--- TASKS ---
A. Translate this sentence from the article below about the Laurel Avenue swings into Spanish: "Their old-fashioned fun might be coming to an end, however."
B. Name every person the Laurel Avenue swings article below identifies by name.
C. From the article below on the Laurel Avenue swings, write out the passage from "Faced with notices" up to and including "later this summer.".

--- TEXT BLOCK ---
········

With playgrounds and other outdoor amenities shut down, families living on St. Paul's Laurel Avenue have kept themselves entertained this summer using swings hanging in lush boulevard trees.

Their old-fashioned fun might be coming to an end, however.

City officials said the swings must be removed by June 1 because they violate an ordinance protecting city-owned trees.

Faced with notices from the city, the kids in the Summit-University neighborhood quickly pivoted from sadness to social media influence. They made posters and took their photos on swings in the neighborhood to spread awareness and gather support for their cause, hoping the city will let the swings stay.

"It's kind of silly," said 10-year-old Lucy Arthur. "I don't really get why they're caring about this right now."

Her family was surprised when the city's Forestry Department early last week sent them a notice to remove the swings. Three other families along the 900 block of Laurel Avenue were subject to the same order, and initially residents were given three days to remove the swings.

Lucy, a fourth-grader at St. Paul Academy, said it's already upsetting that playgrounds are closed and potentially camp later this summer.

"The swing is really fun," she said Sunday. "If they were coming to take it down, we're just going to sit in it."

But the family has come up with a solution, if needed, to treat the swing like a hammock by hanging it temporarily. "That would probably work," Lucy said, adding that it's "not really a protest."

Mom Amelia Arthur said Lucy and her brother, 7-year-old Winston, both cried after the notice was suddenly left on their doorstep.

"We want our kids to be able to play in proximity to our house and have that childhood fun," she said. "It's ludicrous in the midst of this crisis that anyone was giving notice to take a swing down."

When they moved to Laurel Avenue last summer, they saw other swings on the boulevard, some that have been hanging for more than a decade. Without a large tree in their backyard to support a swing, they put one up on the boulevard. "It never occurred to us it was an issue," she said.

The ordinance clearly states that items are not to be attached to any city trees: "It is unlawful for any person to attach any object to any tree growing, standing or located upon any public place," the ordinance states. "No person shall tie, drape or attach signs, lights or any other thing whatsoever to any tree ... without first obtaining permission of the forestry manager."

········

--- PROVIDED DATA ---

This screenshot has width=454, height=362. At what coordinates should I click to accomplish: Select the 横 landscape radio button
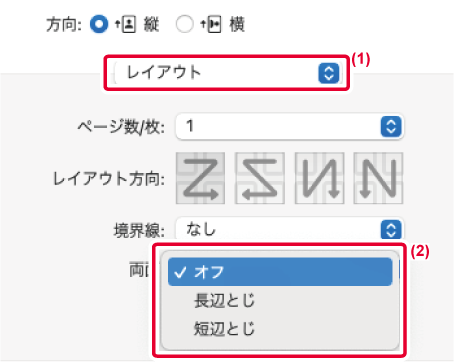tap(184, 24)
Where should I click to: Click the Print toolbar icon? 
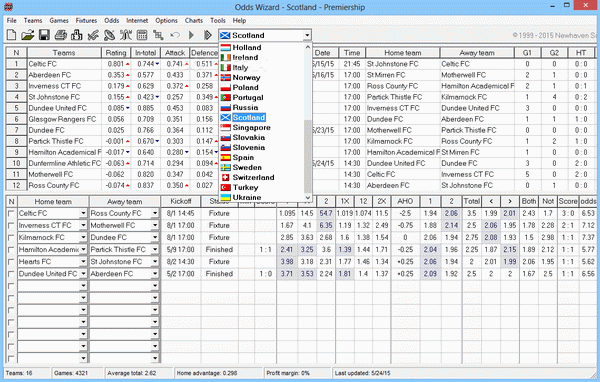click(60, 35)
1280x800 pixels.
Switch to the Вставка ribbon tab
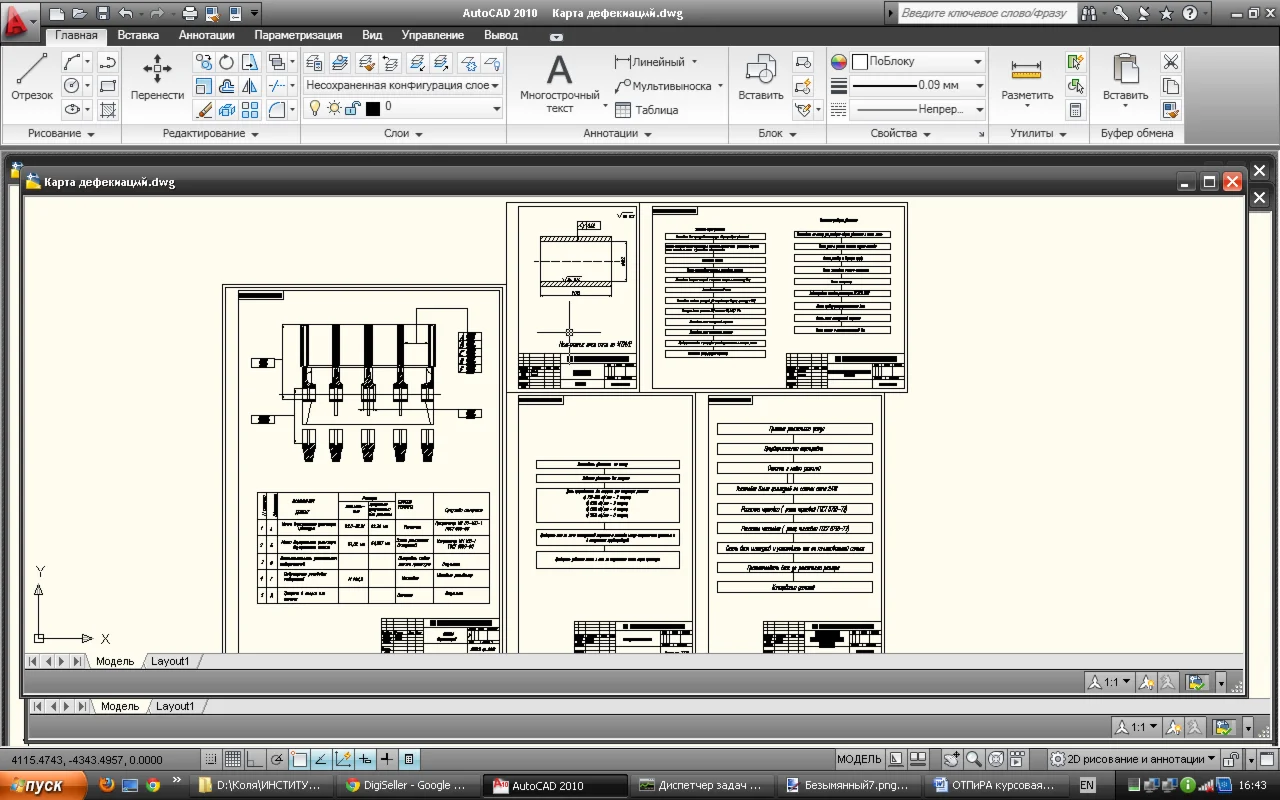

········

--- ANSWERS TO THE EXERCISES ---
A. Sin embargo, su diversión a la antigua podría estar llegando a su fin.

B.
Lucy Arthur
Winston
Amelia Arthur

C.
Faced with notices from the city, the kids in the Summit-University neighborhood quickly pivoted from sadness to social media influence. They made posters and took their photos on swings in the neighborhood to spread awareness and gather support for their cause, hoping the city will let the swings stay.

"It's kind of silly," said 10-year-old Lucy Arthur. "I don't really get why they're caring about this right now."

Her family was surprised when the city's Forestry Department early last week sent them a notice to remove the swings. Three other families along the 900 block of Laurel Avenue were subject to the same order, and initially residents were given three days to remove the swings.

Lucy, a fourth-grader at St. Paul Academy, said it's already upsetting that playgrounds are closed and potentially camp later this summer.